398 pages, black & white. 129 graphics, 22 tables. Perfect bound. 8" x 5" (20.5 x 13.5 cm)


Errata

Page 68

10 MIL = x100 = 5.729 0.5729°
100 MIL = x10 = 57.29 5.729°


Page 270, Fig. 112

Figure 112 is supposed to represent Equation 19:

sin(ortive amplitude) = sin(declination) · sec(latitude)

which can be calculated graphically as:

sin(ortive amplitude) = sin(declination) / sin(co-latitude)

Figure 112 displays the calculation with a (correct) declination of -21.5° and a latitude of 52.5° instead of using the co-latitude of 90°-52.5° = 37.5°.

The correct graphical calculation looks like this:

Calculating ortive amplitude with a Sine Quadrant

Calculating ortive amplitude with a Sine Quadrant using sin(declination) / sin(co-latitude).
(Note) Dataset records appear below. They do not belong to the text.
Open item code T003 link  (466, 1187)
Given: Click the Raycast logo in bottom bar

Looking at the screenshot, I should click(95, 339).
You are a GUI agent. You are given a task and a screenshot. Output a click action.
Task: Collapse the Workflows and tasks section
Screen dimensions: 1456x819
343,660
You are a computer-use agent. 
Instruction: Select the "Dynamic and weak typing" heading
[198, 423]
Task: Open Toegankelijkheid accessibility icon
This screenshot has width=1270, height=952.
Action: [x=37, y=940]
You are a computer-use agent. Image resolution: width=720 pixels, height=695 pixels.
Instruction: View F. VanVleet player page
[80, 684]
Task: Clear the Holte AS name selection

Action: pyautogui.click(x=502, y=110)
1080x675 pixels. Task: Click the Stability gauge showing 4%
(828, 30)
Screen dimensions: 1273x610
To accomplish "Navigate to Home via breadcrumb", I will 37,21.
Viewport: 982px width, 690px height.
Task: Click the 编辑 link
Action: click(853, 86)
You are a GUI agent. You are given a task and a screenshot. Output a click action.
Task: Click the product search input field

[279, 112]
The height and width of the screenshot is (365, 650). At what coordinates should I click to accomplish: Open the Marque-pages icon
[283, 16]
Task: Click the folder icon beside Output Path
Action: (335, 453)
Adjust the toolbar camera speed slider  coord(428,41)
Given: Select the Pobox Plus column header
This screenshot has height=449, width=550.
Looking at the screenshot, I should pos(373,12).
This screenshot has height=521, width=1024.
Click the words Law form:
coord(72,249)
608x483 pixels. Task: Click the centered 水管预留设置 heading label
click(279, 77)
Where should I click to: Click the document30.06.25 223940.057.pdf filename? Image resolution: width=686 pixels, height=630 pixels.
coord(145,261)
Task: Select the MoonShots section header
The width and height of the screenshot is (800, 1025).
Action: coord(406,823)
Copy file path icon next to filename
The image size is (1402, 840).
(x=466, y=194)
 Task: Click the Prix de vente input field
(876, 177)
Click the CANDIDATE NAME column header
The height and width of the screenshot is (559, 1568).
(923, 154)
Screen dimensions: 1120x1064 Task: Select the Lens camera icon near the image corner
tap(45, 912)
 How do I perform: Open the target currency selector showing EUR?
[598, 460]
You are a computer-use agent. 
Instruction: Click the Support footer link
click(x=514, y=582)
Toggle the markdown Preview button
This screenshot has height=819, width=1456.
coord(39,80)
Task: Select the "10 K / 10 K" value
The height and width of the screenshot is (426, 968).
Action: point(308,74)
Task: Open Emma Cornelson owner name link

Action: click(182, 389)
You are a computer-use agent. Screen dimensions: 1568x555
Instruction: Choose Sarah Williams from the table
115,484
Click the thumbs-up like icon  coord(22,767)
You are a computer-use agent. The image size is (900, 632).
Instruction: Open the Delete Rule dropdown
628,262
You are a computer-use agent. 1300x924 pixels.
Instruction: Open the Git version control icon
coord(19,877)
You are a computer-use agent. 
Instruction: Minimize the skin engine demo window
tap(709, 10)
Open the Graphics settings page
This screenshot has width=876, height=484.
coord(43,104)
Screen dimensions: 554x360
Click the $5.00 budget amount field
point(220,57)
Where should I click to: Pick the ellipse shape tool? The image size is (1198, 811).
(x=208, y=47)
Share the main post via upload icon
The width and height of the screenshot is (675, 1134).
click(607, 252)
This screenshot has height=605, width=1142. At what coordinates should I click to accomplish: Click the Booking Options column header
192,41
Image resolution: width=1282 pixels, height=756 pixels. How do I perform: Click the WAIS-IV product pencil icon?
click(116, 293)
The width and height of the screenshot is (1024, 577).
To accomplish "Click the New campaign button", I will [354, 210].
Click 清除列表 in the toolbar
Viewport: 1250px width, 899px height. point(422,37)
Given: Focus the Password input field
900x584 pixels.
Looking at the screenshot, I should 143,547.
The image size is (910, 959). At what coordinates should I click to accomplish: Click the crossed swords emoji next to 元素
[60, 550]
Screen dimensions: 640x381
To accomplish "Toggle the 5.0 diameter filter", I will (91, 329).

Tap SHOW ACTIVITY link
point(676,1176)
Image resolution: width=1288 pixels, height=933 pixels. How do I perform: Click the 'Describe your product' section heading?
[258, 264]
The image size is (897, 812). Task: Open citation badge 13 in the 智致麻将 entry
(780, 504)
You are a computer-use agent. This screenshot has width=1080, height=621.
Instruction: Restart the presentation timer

With a result of 37° for the ortive amplitude.

In order to make the calculation more legible, we can transform the equation and do this:

sin(ortive amplitude) = sin(declination) / cos(latitude)

which looks like this:

Calculating ortive amplitude with a Sine Quadrant

Calculating ortive amplitude with a Sine Quadrant using sin(declination) / cos(latitude).

With a result of 90°-53° = 37° for the ortive amplitude.

Compare Tycho with a sunrise azimuth of 127° and thus an ortive amplitude of 127°-90° = 37°.


Page 276, Eq. 25

The equation:

tan α_s = (sin τ / (sin φ · cos τ)) - cos φ · tan δ

has to look like this:

tan α_s = sin τ / (sin φ · cos τ - cos φ · tan δ)

Where an hour angle of 0° for noon yields an azimuth of 0°. For the azimuth from North, for a positive value of α_s subtract 180 - α_s and for a negative α_s add 180 + α_s.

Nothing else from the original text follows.